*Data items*
## Start

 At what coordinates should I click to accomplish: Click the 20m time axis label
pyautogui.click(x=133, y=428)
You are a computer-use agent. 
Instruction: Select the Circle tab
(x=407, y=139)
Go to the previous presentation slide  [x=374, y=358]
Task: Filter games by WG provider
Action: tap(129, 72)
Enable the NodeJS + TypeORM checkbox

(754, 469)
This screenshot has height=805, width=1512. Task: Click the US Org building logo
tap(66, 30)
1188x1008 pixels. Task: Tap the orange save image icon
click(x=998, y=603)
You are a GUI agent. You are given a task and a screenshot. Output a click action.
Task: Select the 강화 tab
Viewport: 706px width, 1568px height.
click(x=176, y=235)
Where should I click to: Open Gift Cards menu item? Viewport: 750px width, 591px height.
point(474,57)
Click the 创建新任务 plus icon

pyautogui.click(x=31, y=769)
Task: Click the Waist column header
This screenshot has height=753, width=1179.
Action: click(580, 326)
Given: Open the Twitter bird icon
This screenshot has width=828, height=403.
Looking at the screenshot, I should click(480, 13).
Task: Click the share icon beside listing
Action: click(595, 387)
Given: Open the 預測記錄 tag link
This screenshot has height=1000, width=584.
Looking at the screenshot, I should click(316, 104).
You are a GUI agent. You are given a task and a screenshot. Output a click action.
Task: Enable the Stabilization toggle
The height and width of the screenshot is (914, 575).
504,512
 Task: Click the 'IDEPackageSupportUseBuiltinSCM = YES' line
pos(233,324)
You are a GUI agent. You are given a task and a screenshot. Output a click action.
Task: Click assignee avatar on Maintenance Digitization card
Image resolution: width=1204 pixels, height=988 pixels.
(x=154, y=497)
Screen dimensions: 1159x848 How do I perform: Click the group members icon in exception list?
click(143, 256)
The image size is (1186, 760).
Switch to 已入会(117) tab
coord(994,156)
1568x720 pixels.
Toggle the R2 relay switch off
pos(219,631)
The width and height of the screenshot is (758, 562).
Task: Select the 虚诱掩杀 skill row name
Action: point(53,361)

## End

*TO DO*
Reproduce every line of the listing above verbatim.

*ANSWER TO THIS EXERCISE*
 At what coordinates should I click to accomplish: Click the 20m time axis label
pyautogui.click(x=133, y=428)
You are a computer-use agent. 
Instruction: Select the Circle tab
(x=407, y=139)
Go to the previous presentation slide  [x=374, y=358]
Task: Filter games by WG provider
Action: tap(129, 72)
Enable the NodeJS + TypeORM checkbox

(754, 469)
This screenshot has height=805, width=1512. Task: Click the US Org building logo
tap(66, 30)
1188x1008 pixels. Task: Tap the orange save image icon
click(x=998, y=603)
You are a GUI agent. You are given a task and a screenshot. Output a click action.
Task: Select the 강화 tab
Viewport: 706px width, 1568px height.
click(x=176, y=235)
Where should I click to: Open Gift Cards menu item? Viewport: 750px width, 591px height.
point(474,57)
Click the 创建新任务 plus icon

pyautogui.click(x=31, y=769)
Task: Click the Waist column header
This screenshot has height=753, width=1179.
Action: click(580, 326)
Given: Open the Twitter bird icon
This screenshot has width=828, height=403.
Looking at the screenshot, I should click(480, 13).
Task: Click the share icon beside listing
Action: click(595, 387)
Given: Open the 預測記錄 tag link
This screenshot has height=1000, width=584.
Looking at the screenshot, I should click(316, 104).
You are a GUI agent. You are given a task and a screenshot. Output a click action.
Task: Enable the Stabilization toggle
The height and width of the screenshot is (914, 575).
504,512
 Task: Click the 'IDEPackageSupportUseBuiltinSCM = YES' line
pos(233,324)
You are a GUI agent. You are given a task and a screenshot. Output a click action.
Task: Click assignee avatar on Maintenance Digitization card
Image resolution: width=1204 pixels, height=988 pixels.
(x=154, y=497)
Screen dimensions: 1159x848 How do I perform: Click the group members icon in exception list?
click(143, 256)
The image size is (1186, 760).
Switch to 已入会(117) tab
coord(994,156)
1568x720 pixels.
Toggle the R2 relay switch off
pos(219,631)
The width and height of the screenshot is (758, 562).
Task: Select the 虚诱掩杀 skill row name
Action: point(53,361)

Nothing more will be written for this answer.